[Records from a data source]
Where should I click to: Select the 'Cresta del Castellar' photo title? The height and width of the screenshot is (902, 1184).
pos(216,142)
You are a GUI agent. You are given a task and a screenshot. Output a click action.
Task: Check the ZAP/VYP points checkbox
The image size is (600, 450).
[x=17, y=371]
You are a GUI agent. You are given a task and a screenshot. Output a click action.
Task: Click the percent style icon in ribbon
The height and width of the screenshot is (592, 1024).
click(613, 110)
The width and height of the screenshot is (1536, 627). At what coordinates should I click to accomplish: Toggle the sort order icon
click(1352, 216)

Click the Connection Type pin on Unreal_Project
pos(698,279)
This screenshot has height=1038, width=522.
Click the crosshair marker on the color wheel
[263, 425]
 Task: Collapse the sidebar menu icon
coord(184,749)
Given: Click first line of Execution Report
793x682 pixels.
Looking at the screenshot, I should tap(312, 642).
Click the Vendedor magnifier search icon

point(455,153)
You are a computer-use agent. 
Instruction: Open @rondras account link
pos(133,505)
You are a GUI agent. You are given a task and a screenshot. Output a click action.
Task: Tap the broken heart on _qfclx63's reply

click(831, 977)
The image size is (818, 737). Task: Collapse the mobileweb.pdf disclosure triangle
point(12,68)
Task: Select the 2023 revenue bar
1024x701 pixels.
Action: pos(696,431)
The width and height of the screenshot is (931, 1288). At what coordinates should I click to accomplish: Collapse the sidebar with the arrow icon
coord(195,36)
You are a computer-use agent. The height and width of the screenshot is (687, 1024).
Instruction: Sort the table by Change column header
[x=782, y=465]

**Task statement**.
Restate the records, all of them, precisely as written.

**Exercise output**.
Where should I click to: Select the 'Cresta del Castellar' photo title? The height and width of the screenshot is (902, 1184).
pos(216,142)
You are a GUI agent. You are given a task and a screenshot. Output a click action.
Task: Check the ZAP/VYP points checkbox
The image size is (600, 450).
[x=17, y=371]
You are a GUI agent. You are given a task and a screenshot. Output a click action.
Task: Click the percent style icon in ribbon
The height and width of the screenshot is (592, 1024).
click(613, 110)
The width and height of the screenshot is (1536, 627). At what coordinates should I click to accomplish: Toggle the sort order icon
click(1352, 216)

Click the Connection Type pin on Unreal_Project
pos(698,279)
This screenshot has height=1038, width=522.
Click the crosshair marker on the color wheel
[263, 425]
 Task: Collapse the sidebar menu icon
coord(184,749)
Given: Click first line of Execution Report
793x682 pixels.
Looking at the screenshot, I should tap(312, 642).
Click the Vendedor magnifier search icon

point(455,153)
You are a computer-use agent. 
Instruction: Open @rondras account link
pos(133,505)
You are a GUI agent. You are given a task and a screenshot. Output a click action.
Task: Tap the broken heart on _qfclx63's reply

click(831, 977)
The image size is (818, 737). Task: Collapse the mobileweb.pdf disclosure triangle
point(12,68)
Task: Select the 2023 revenue bar
1024x701 pixels.
Action: pos(696,431)
The width and height of the screenshot is (931, 1288). At what coordinates should I click to accomplish: Collapse the sidebar with the arrow icon
coord(195,36)
You are a computer-use agent. The height and width of the screenshot is (687, 1024).
Instruction: Sort the table by Change column header
[x=782, y=465]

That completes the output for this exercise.